Once on the floor, Patient #1 remained on top of Sheriff #1 despite other staff attempting to remove the patient off Sheriff #1. The 2 CAH security guards/County Sheriffs also became involved in the behavioral management of Patient #1. Security guard/Sheriff #2 confirmed on 9/18/18 at 12:00 s/he was able to "...deliver strikes with his/her baton.." onto Patient #1 when attempting to intervene between the patient and Sheriff #1. When Patient #1 was attempting to reach Sheriff #1's service revolver, security guard (Sheriff #3) deployed his/her tazer hitting Patient #1 in close proximity, landing 2 tazer darts into the patient's upper back torso. After being tazed, Patient #1 was extracted off of Sheriff #1, hand cuffed by the sheriffs, and with staff assistance was then placed on the stretcher, handcuffs were removed and restraints were applied to Patient #1's arms and legs. Involuntary emergency medication was administered to include Haldol (antipsychotic) 5 mg. IM (intramuscular) and Ativan (sedative) 1 mg IM. Eventually, Patient #1 became less agitated, and remained in restraints for several hours.
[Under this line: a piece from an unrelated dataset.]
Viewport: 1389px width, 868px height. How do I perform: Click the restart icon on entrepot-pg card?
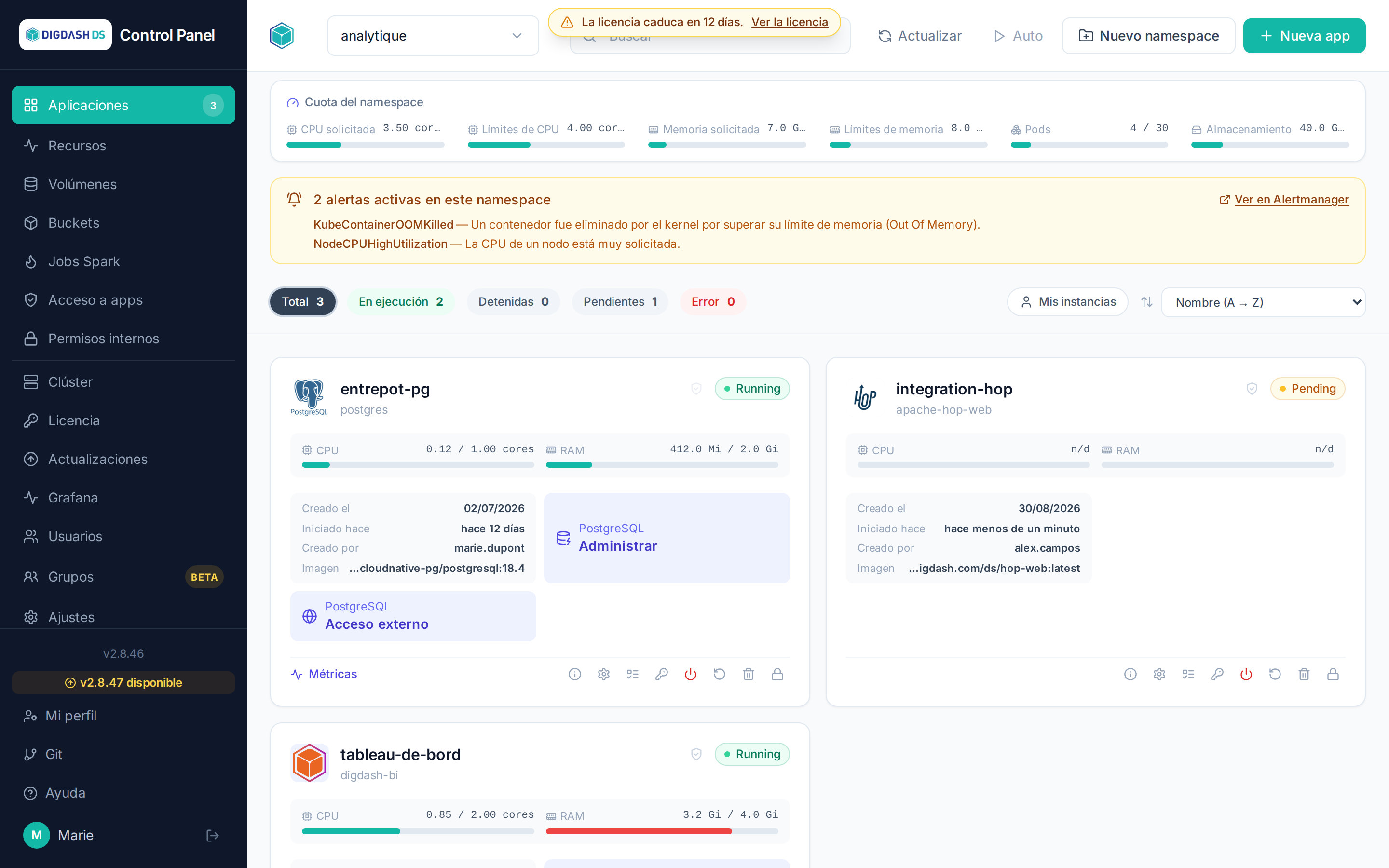pyautogui.click(x=719, y=674)
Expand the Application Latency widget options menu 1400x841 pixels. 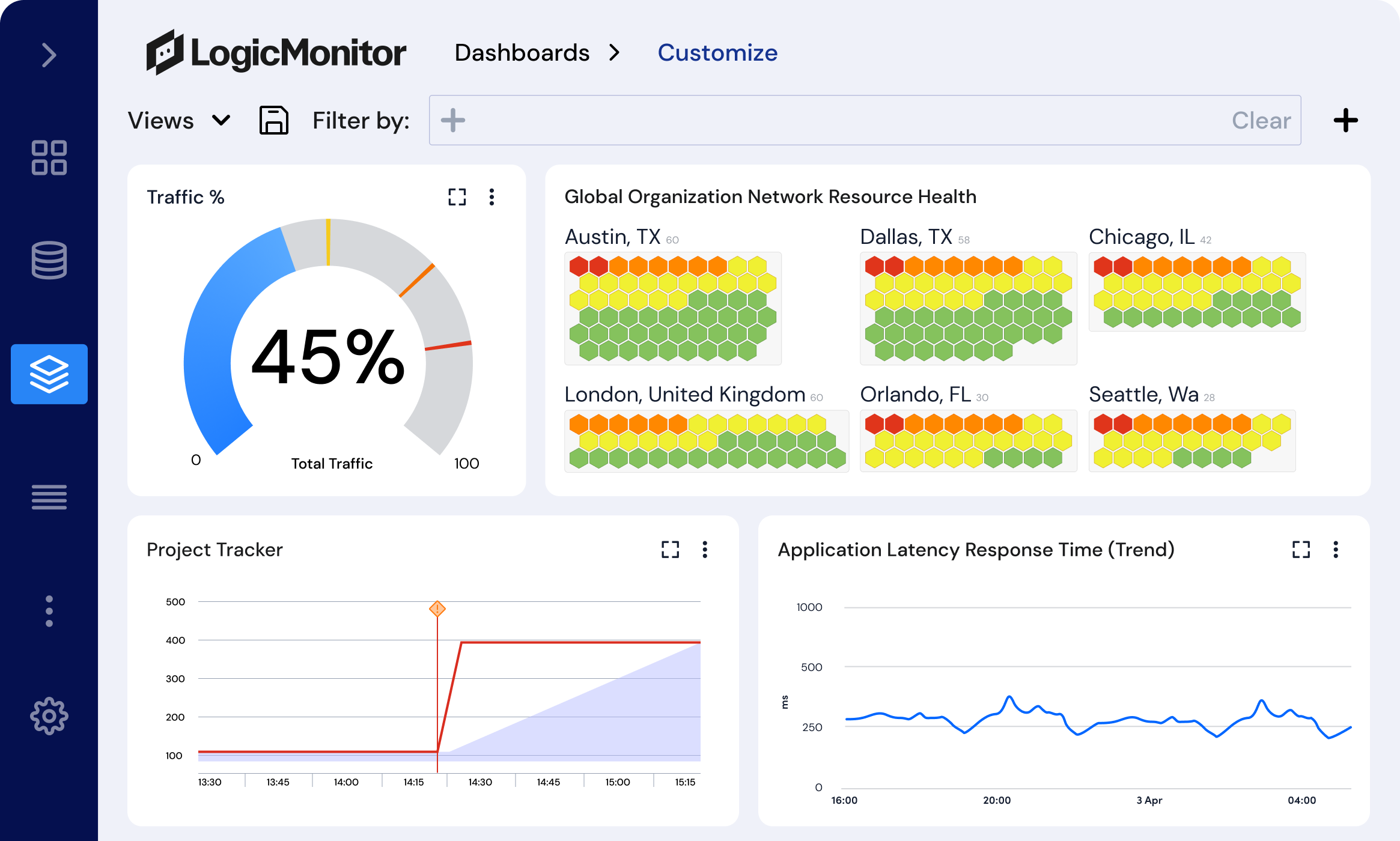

The patient sustained bruising of face and upper torso. On 9/4/18 the patient was discharged to a psychiatric hospital.

After the event on 9/3/18 a staff member completed a adverse event report via the Risk Management Reporting System. However, as of 9/18/18 there has not been a formal review of the significant chain of events to include the use of a tazer by contracted security on a hospitalized patient; the seriousness of the altercation that pursued; the effective use of the the Code Gray team; and the lack of psychiatric consultation and direction to staff to assist in the management of the patient's behavioral symptoms. Per interview on 9/18/18 at 11:00 AM, the Chief Nursing Officer confirmed awareness of the events on 9/3/18 and confirmed informal conversations with the VP of Quality Management Program had occurred. There has not been a formal review to evaluate the quality and appropriateness of the treatment and services provided to Patient #1 on 9/3/18. This was further confirmed by the VP of Quality Management on the afternoon of 9/18/18, acknowledging a failure to examine and review all the circumstances which had occurred on 9/3/18 and to identify preliminary opportunities for improvement especially associated with the use of non-hospital employees during behavioral interventions and the use of weapons on hospitalized patients who are not in police custody.